→ Document extract:
++++
Prior to having Ella, both Tim and I worked, but after learning the cost of childcare for an infant in Southern California and not living around loved ones who'd be willing to watch her for a lower rate, we were faced with another what are we going to do? We realized my salary would basically be going to childcare and the lifestyle accommodating two working parents (i.e. extra gas, more lenient grocery budget to incorporate easier meals, etc., etc.) So I opted to stay at home and take on the role of stay-at-home mom and learn how to maintain a family on a budget. When I made that call, Tim's current salary wasn't enough to meet cost of living, student loans, and family living (shout out to California taxes!), so it was quite literally a little miracle that his company review was right around when Ella was born. He asked for a raise that he needed to provide for a family under our circumstances and he got it.
Since then, we've made paying off our student loans (and our car) before we're 30 our goal. And it's a lofty one. We started at $106,000 and nearly three years later we're around $76,000. Just this week we reached the goal of paying off our car, two years ahead of schedule. We've gone from nine debts compromised of credit cards and the car to three debts which leaves only our student loans. Any bonuses we chuck at debt, any money from raises goes to bigger payments toward debt and we still maintain a lifestyle of buying what we need (though we've learned we need to find a balance -- more on that later). We try to put ourselves in a situation where we can crush debt the fastest which is why we left SoCal and which is why we're trying to move to Michigan.
++++
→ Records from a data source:
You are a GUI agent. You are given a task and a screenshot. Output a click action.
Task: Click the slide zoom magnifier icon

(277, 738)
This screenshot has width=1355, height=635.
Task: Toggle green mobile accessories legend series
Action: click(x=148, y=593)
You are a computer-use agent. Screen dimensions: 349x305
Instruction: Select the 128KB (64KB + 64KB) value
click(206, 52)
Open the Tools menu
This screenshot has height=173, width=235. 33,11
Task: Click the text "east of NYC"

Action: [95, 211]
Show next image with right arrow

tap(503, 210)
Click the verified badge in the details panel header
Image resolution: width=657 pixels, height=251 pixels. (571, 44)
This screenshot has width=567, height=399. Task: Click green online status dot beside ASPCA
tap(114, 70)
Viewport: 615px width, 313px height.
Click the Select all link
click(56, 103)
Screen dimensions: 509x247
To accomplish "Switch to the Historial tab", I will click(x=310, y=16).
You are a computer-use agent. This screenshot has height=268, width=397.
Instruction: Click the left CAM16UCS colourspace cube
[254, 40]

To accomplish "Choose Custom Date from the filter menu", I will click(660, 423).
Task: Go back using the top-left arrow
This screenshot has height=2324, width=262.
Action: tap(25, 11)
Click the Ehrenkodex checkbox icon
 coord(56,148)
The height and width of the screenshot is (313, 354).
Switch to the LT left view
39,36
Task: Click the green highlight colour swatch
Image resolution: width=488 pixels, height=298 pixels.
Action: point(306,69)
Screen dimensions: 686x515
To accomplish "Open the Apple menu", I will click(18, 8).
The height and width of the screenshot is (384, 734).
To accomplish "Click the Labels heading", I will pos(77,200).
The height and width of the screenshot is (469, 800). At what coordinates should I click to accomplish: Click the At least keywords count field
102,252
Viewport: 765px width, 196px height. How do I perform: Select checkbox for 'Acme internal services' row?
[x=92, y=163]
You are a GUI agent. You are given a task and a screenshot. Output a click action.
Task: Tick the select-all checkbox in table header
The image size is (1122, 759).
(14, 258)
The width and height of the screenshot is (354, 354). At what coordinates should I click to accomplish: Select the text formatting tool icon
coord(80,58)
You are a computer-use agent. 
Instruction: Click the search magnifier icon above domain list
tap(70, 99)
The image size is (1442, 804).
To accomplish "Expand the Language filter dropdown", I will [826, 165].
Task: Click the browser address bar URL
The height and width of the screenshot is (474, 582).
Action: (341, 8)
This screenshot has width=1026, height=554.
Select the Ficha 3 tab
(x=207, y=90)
++++
Continue the account of paying down family debt on one income, starting right after its final sentence. The lines above come from a separate source unrelated to the text.

→ Response to this exercise:
This is the first part of our story. You may think it's part irresponsibility with a dose of naivete. And, yeah - to a certain extent, it is. What did we know? I was barely over the legal drinking age when we got engaged. We were young and a little unaware. But to be a little fair to us, I don't think anyone goes into a marriage with a 100% hold on finances. There's an adjustment period that consists of learning each other's spending habits, mindset towards money, and how to best financially approach a situation together. The beauty in our situation was when we were faced with our oh shit moment, we did not divide. Though it was (and is) hard, any other course of action except getting through it together no matter what was out of the question. And because of that, my God have we grown. I'm now excellent with money. We do not take the opportunities we do have to go out for granted and we've learned what sacrifice - nitty, gritty, newlywed sacrifice - means. We've skipped on celebrating holidays, birthdays, and anniversaries. And I can't count how many times I cried in Tim's arms because we had no idea when we'd be able to afford a plane ticket home. But that's okay. Because I'm proud of our path. I'm proud of where we've been and where we are. I look back on the last three years and just want to straight up cry thinking about how hard we've worked. But the tears lessen knowing that our hard work is paying off and will ultimately get us to our goals. And we'll re-book the honeymoon, that in an effort to save money, we had to cancel.